Curiously, in this imaginary setting, the characters seemed to grow transparent, revealing what lies beneath their outward masks and pretences. Katharina (Dahlia Abou Azama) revealed the pathetically neglected and lonely child she carefully hides behind her shrewish facade, making her outbreaks of violence seem like desperate appeals for love and attention, or the impotent outbursts of a resentful child who, like Cordelia, has not yet learnt the art of winning love with wily pretences. Indeed, in this production, Bianca, delightfully played with covert slyness, suppressed vigour and feline softness by Noha Gaafar, seemed the older of the two sisters, with more experience of the world and of how to manipulate men to do exactly as she pleases. But even Bianca eventually drops her masks in this performance, revealing in the way she cuddles up to Lucentio (Alaa Shafei) a warm person longing for true love.

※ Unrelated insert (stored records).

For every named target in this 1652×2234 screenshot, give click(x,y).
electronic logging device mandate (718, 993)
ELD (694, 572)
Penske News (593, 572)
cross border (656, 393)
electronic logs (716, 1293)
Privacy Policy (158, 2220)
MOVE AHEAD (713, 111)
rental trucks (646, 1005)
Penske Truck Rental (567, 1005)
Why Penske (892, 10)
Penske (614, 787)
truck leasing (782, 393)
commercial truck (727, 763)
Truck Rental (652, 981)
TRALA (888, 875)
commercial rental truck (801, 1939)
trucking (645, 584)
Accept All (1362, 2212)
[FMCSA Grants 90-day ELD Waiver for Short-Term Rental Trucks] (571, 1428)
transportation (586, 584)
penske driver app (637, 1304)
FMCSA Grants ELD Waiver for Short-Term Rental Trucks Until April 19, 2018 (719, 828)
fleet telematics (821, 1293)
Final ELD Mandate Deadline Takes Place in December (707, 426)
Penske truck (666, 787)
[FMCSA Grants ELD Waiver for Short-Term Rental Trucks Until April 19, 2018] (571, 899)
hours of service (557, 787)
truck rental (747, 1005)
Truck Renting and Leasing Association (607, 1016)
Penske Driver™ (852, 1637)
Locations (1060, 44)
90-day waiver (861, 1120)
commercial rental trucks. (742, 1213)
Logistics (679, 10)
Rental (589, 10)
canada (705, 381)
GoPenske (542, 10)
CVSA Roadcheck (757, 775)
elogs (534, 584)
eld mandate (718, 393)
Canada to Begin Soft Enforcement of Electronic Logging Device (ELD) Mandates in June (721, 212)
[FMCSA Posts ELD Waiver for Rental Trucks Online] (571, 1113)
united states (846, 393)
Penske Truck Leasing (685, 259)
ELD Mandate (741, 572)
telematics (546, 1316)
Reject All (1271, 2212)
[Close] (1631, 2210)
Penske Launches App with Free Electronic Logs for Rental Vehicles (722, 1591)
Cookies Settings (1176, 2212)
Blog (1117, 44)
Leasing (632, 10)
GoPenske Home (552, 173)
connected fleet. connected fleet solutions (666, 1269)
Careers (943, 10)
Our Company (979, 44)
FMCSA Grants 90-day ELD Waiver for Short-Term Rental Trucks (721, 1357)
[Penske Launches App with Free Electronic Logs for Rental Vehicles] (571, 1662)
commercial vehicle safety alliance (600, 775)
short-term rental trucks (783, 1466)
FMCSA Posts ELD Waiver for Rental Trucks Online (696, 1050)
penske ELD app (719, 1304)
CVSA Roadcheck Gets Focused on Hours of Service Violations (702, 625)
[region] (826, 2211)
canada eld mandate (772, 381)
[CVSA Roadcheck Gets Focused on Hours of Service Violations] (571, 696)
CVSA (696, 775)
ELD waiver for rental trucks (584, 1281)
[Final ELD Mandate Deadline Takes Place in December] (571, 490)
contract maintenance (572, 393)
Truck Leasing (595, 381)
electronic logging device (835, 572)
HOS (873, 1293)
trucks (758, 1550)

Jason Will's captivatingly handsome and dashing Petruchio partook of the same transparency which marks the rendering of the characters in this production. Within a few minutes of his appearance, one begins to sense that behind all his blustering, swagger, uncouthness and physical roughness, there lay a sunny, open nature, at once free and robust, and capable of generous affection. At no time in the performance do we feel that Katharina is really threatened, and when she obeys him on the way to her father's house, calling the sun the moon and a wrinkled old man a fair damsel, she does this with an amused, indulgent smile, like a mother humouring a wayward and obstinate child; and when she delivers her famous speech at the wedding banquet, she does so with no real conviction, but with pride and dignity, as if to shame her father and the people who had earlier maligned her. In both cases, Petruchio's reaction is telling: in the former he smiles appreciatively back at her, with a twinkle of amusement; and in the latter he seems to understand what she is exactly doing and looks visibly moved.
Though the rest of the characters are strictly one-dimensional, with no room for the actor to flex his emotional muscles or grope for some or psychological padding, it is a credit to Leila Saad that in some cases -- particularly in Alaa Shalaby's Baptista, Alaa Shafei's Lucentio, Mustafa Khalil's Gremio, Mike Bali's Hortensio and even Mark Visona's clownish Grumio -- the actors' facial expressions, gestures, tones of voice, pauses and physical postures seemed to hint at nebulous depths and hidden feelings, making them more real and humanly credible. Though The Taming of the Shrew is not among my Shakespearean favourites and always offends in the reading, particularly the passages which speak of women as commodities or property, or cheerfully advocate their subjugation and extol their submissiveness, and though Leila Saad carefully skirts the gender issues the play raises, preferring a thoroughly benevolent and more romantic approach, I positively enjoyed her production. In her hands, the play became a zestful celebration of youth, love, wit, physical vitality and high spirits. And this is the magic of theatre.